## TESTO FORNITO
Anna Luisa Zazo,
che ha scritto l’introduzione al romanzo, lo loda con molti argomenti, anche se
- scrive - la Eliot “certo non ha la
meravigliosa ‘follia’ dickensiana”.
Con delle immagini
molto prosaiche, io direi che mentre i romanzi di Dickens assomigliano,
piuttosto spesso, a immense torte di pasta sfoglia farcite con crema, cioccolata e panna, più olive, capperi, acciughe salate, tonno e uova sode,
con l’aggiunta di risciacquature varie, il romanzo della Eliot è invece una
compatta, equilibrata, pulita, solida e soffice crostata.
Le storie di Maggie
Tulliver e della sua famiglia, di Philip Wakem e di altri personaggi minori hanno
tutte il tono di verità profonde e commoventi. E la commozione che ispirano non
è una partecipazione superficiale ed effimera, quale si può provare per la la
sorte di persone viste dall’esterno, ma è una commozione intensamente spirituale,
perché la Eliot ha creato dei personaggi in cui noi tutti ci possiamo
riconoscere e specchiare.
Questo è possible
perché, nonostante che più di un secolo e mezzo ci separi dal tempo dell’azione
del romanzo, durante il quale ci sono stati fondamentali cambiamenti nella
società e nel costume, la Eliot ha saputo comprendere e descrivere sentimenti essenziali
del cuore umano.

## MATERIALE ESTRATTO

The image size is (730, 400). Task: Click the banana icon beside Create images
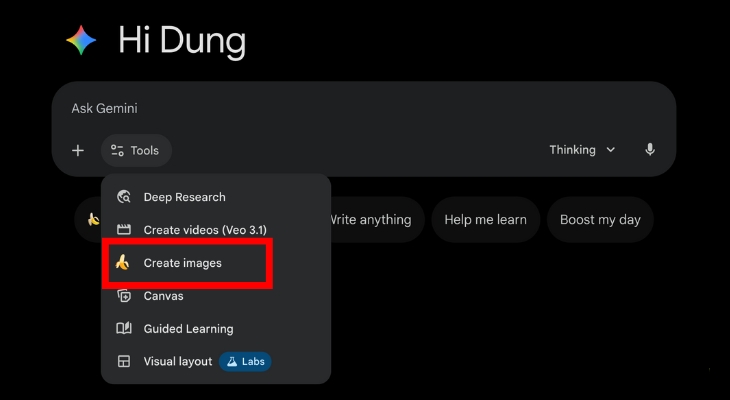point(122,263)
...
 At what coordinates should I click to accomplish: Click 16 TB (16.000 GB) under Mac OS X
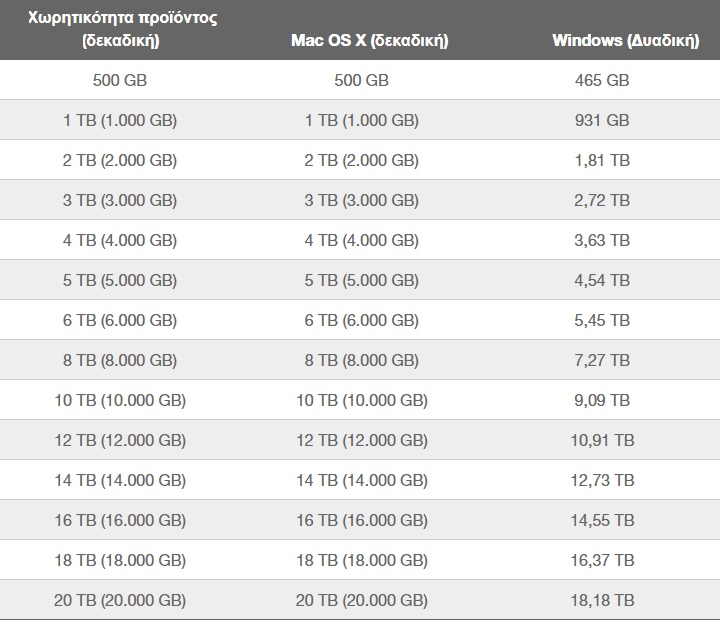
==
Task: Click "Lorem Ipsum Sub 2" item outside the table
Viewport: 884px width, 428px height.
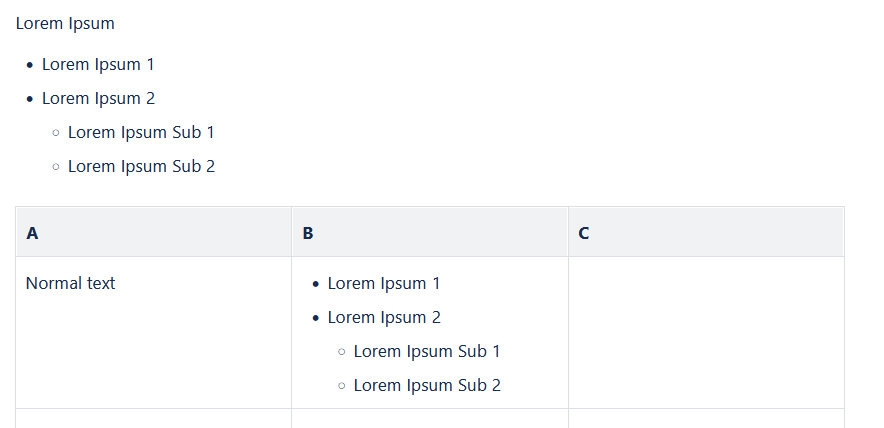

## OBIETTIVI
• 1. Rispondi in base al testo fornito:
(a) Chi ha scritto l’introduzione al romanzo?
(b) A quale dolce viene paragonato il romanzo della Eliot?
(c) Quanto tempo ci separa dal tempo dell’azione del romanzo?
• 2. Per ciascuna affermazione stabilisci se concorda con il testo fornito, rispondendo sì o no e citando le parole decisive del testo:
(a) Secondo Anna Luisa Zazo, la Eliot possiede la “follia” dickensiana.
(b) La commozione suscitata dai personaggi è superficiale ed effimera.
(c) La Eliot ha saputo descrivere sentimenti essenziali del cuore umano.

## RISULTATI ATTESI
• 1.
(a) Anna Luisa Zazo.
(b) A una compatta, equilibrata, pulita, solida e soffice crostata.
(c) Più di un secolo e mezzo.

• 2.
(a) No: “certo non ha la meravigliosa ‘follia’ dickensiana”.
(b) No: “non è una partecipazione superficiale ed effimera”.
(c) Sì: “la Eliot ha saputo comprendere e descrivere sentimenti essenziali del cuore umano”.